RainDance was founded four years ago in an effort to advance the use of aqueous oil droplets as reaction vessels. “We like to think of each droplet as the functional equivalent of a test tube,” says Darren Link, who is vice president of research and development at RainDance, as well as one of the founders of the company. The droplets, 30 micrometers in size and capable of holding 26 picoliters of liquid, are generated at a rate of 3,000 per second, nearly 10 million an hour. Link says taking advantage of these droplets as individual test tubes to perform PCRs, specifically for targeted resequencing, became a focus for the company a little more than a year ago.

The theory behind the RainDance approach to PCR is simple: one droplet will contain a single forward and reverse primer pair and a second droplet will contain the PCR mix and DNA template of interest.
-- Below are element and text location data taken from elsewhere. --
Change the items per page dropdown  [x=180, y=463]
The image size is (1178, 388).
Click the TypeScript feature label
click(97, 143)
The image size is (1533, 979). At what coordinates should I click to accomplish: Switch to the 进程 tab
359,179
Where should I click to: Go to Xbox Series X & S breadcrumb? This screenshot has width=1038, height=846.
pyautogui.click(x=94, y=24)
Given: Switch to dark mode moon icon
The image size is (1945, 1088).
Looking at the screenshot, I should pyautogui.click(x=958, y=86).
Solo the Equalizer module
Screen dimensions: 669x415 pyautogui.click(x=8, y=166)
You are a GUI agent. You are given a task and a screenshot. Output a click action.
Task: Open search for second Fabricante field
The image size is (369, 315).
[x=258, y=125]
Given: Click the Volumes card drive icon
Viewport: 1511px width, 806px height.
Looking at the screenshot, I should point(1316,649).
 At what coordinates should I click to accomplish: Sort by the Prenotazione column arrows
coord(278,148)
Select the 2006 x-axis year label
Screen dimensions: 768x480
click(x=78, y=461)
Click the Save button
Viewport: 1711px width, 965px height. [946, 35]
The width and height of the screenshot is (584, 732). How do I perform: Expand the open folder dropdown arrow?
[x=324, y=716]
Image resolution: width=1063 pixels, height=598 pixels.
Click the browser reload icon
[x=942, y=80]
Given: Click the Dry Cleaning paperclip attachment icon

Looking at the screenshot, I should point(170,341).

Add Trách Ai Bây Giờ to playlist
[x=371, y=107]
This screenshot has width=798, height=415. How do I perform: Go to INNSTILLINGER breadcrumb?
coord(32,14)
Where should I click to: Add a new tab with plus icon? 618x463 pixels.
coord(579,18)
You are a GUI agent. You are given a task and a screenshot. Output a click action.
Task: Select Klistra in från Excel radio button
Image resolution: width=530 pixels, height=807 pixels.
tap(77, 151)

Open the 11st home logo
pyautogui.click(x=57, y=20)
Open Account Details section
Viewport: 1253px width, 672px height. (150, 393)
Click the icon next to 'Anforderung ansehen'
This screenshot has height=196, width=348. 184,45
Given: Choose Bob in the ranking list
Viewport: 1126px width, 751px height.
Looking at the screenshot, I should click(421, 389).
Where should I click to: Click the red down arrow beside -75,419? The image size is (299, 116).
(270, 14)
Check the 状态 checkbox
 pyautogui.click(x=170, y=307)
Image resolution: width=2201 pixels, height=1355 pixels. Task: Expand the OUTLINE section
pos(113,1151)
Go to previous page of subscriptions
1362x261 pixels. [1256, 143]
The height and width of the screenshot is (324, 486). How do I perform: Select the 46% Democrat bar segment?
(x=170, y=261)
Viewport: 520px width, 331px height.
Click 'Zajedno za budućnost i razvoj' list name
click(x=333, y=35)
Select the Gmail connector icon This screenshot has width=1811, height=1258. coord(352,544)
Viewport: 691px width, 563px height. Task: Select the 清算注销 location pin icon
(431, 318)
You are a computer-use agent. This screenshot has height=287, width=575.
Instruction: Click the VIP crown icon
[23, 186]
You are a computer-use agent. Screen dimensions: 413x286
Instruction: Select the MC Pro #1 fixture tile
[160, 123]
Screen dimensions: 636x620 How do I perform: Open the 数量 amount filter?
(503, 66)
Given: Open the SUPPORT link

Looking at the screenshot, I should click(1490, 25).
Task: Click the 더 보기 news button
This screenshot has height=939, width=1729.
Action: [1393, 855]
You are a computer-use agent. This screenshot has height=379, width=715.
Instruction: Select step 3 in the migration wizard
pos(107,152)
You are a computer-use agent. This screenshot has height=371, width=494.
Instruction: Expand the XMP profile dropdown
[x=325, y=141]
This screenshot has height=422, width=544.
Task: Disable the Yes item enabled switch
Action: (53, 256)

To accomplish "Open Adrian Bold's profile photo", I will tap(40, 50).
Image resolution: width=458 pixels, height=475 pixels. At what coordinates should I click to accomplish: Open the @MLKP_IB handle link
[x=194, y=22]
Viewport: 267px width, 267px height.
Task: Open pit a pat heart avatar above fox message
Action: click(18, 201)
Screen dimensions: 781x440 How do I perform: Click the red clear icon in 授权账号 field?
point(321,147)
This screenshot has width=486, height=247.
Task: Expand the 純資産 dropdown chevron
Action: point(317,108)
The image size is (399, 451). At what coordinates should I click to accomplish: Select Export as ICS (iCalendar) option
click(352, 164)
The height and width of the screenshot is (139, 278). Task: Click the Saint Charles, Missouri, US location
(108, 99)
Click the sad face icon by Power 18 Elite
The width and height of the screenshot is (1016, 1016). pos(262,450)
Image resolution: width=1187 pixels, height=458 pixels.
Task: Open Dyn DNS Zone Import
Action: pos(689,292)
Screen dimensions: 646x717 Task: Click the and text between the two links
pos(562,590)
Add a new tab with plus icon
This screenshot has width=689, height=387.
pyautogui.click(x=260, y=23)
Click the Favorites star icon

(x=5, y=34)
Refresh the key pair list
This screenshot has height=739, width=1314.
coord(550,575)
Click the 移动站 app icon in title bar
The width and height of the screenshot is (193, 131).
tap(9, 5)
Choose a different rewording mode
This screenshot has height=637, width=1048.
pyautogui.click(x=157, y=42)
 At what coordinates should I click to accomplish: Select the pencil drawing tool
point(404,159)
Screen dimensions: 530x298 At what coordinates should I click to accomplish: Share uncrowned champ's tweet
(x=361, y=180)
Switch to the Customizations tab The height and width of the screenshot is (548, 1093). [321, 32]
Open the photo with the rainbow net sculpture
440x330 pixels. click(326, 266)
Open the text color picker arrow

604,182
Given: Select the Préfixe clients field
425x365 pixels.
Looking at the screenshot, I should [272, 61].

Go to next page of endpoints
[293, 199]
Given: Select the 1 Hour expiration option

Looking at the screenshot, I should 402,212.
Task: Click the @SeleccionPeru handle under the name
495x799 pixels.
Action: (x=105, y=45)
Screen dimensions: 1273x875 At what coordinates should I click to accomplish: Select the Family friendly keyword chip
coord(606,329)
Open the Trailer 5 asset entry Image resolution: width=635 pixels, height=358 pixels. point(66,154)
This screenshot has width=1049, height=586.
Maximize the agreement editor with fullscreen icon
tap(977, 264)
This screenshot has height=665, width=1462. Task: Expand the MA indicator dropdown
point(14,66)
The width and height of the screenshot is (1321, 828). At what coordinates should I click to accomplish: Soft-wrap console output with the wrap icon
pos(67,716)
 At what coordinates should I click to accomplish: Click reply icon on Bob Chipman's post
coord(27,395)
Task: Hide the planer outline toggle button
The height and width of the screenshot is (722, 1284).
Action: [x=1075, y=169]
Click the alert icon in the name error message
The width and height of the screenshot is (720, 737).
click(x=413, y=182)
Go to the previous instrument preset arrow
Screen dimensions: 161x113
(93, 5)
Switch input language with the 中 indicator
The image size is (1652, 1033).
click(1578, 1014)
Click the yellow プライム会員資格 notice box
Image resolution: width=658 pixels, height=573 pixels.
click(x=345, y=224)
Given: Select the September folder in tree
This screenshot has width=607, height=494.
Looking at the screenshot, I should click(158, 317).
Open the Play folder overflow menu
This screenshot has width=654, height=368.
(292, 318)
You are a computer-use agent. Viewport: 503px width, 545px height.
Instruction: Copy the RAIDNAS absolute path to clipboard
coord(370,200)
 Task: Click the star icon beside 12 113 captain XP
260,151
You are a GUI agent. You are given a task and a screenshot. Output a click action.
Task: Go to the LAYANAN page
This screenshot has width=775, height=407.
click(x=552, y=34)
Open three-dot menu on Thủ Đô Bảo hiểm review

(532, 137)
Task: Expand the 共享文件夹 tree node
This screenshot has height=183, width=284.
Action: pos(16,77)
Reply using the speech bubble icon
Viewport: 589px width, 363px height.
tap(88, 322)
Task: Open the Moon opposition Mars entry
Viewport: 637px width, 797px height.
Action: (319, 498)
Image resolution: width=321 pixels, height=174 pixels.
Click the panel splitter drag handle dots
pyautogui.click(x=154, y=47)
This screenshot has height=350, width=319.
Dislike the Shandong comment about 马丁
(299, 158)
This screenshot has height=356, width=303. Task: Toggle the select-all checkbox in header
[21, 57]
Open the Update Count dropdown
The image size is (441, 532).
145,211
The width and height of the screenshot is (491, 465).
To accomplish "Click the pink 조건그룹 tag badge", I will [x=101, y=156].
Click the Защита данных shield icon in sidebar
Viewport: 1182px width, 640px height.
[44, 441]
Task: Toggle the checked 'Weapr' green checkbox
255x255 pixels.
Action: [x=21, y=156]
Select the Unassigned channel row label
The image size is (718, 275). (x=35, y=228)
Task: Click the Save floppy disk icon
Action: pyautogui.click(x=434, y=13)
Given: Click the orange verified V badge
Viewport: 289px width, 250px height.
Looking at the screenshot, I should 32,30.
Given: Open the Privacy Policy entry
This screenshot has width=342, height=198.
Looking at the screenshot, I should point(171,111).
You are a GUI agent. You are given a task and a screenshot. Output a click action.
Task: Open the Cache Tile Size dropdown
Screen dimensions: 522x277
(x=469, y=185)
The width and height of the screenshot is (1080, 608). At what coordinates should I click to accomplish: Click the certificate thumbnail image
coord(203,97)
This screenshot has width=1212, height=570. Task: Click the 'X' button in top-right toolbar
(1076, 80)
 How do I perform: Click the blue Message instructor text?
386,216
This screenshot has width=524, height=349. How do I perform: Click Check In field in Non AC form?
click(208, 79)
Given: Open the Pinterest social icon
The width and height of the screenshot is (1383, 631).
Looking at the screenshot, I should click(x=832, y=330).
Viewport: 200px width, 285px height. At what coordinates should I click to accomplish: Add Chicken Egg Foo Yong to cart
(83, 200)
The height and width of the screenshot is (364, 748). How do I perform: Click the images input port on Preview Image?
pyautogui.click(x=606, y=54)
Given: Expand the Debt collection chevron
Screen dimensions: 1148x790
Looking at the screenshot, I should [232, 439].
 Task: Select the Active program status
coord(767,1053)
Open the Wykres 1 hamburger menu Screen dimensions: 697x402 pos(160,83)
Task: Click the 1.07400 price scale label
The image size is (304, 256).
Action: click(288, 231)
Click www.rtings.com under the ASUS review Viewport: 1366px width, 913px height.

The challenge for engineers at RainDance was to create a reliable microfluidic platform that could move and subsequently merge these droplets together in a high-throughput manner. They accomplished this by infusing the primer droplets in one microfluidic channel and the template droplets in another. Application of an electric field induces the two droplets to come close together and eventually merge into a single droplet, resulting in the creation of millions of individual PCRs in individual droplets over the course of an hour. At the moment, Lambert says the RainDance approach is capable of amplifying up to 4,000 PCR products per sample and processing eight samples per day on a single instrument.

“The cool thing about the RainDance approach is that in principle it should lead to good uniformity,” says Shendure. He notes that by doing independent PCR amplifications within each droplet, all the reactions reach saturation independently, and so they are not competing with one another, which should result in less bias in terms of which fragments are captured. But with the application only released in March, Shendure and others are waiting to see how users perform with the instrument to get a better handle on the exact overall uniformity of target amplification, which is just one of the key metrics for any capture strategy.

Key metrics

Specificity is the other key metric for sequence capture and enrichment applications. And when discussing various capture methods, uniformity and specificity are bound to come up during the conversation.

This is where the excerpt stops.